The agreement would require both Honduran- and Costa Rican-based rebels to engage in the cease-fire. Postponing the election until January (the vote was to be Nov. 4) at least partially satisfies the opposition demands for more time to prepare for an election.

2. If there is no cease-fire, the election will be held Nov. 4 and Mr. Cruz will not participate. If the Coordinadora (an alliance of opposition political, labor and private-sector groups) has already registered Cruz as its candidate, Cruz will withdraw his name.

The tentative agreement was reached Monday night between Sandinista directorate member Bayardo Arce Castano and Cruz in Rio de Janeiro at a meeting of the Socialist International.

At time of writing, there was no official Sandinista confirmation of the accord, but Mr. Arce, a member of the ruling Sandinista directorate, presumably was empowered to negotiate a settlement in the government's behalf. The agreement is also subject to the approval of the Coordinadora, which is scheduled to meet next week.

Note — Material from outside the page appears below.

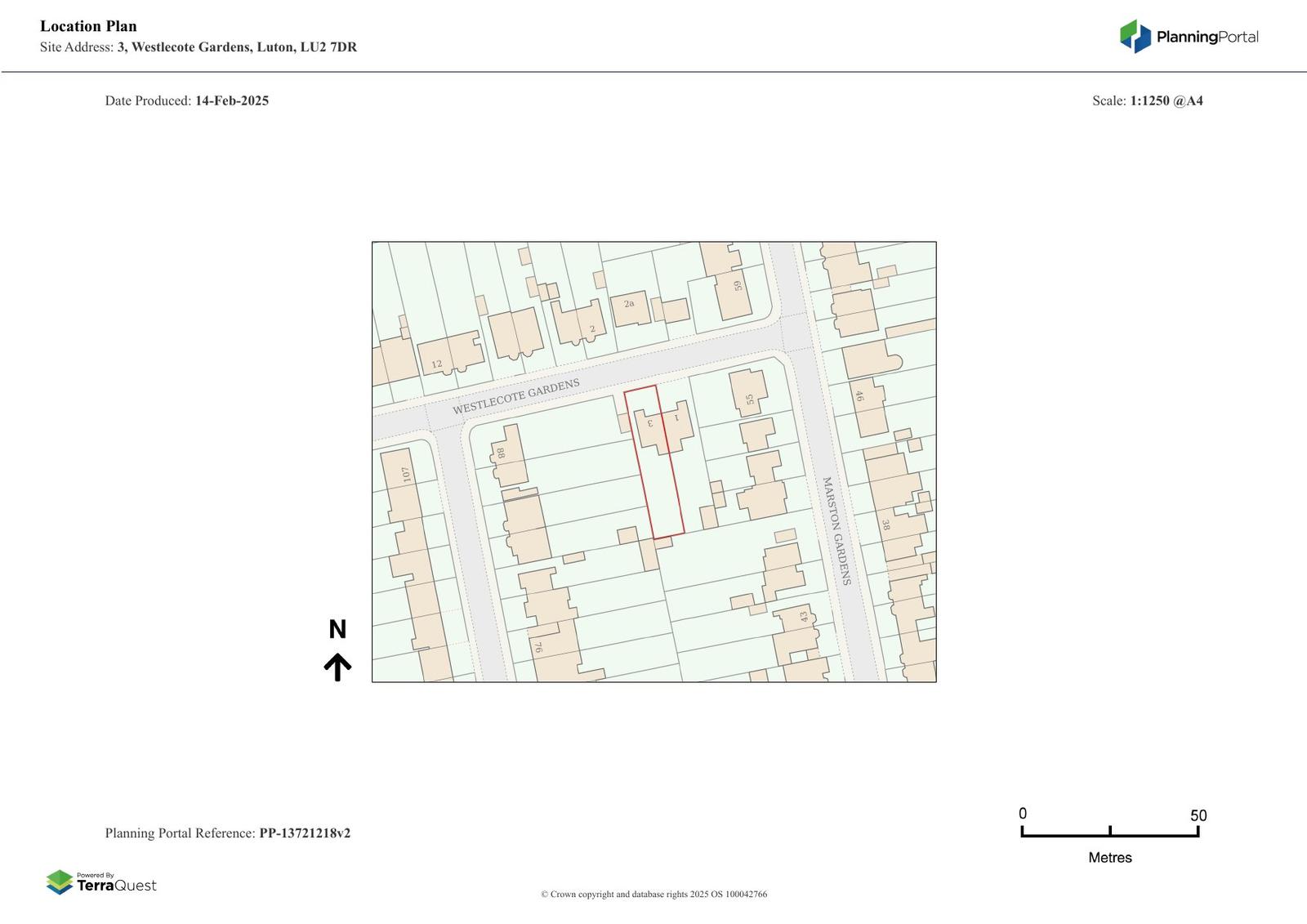Select building number 55
This screenshot has height=924, width=1307.
750,400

The strength of the agreement also depends on whether rebel contra leaders Adolfo Calero and Eden Pastora Gomez follow through on pledges to cease fire if Cruz takes part in the elections.

Another factor is the position of the Reagan administration, which US congressional sources say exerts a strong influence over the Honduras-based contras and the more conservative wing of the Coordinadora. The administration probably could sabotage the agreement, if it wanted to, sources say. But it is seen as unlikely that the administration would take so hard-line a position.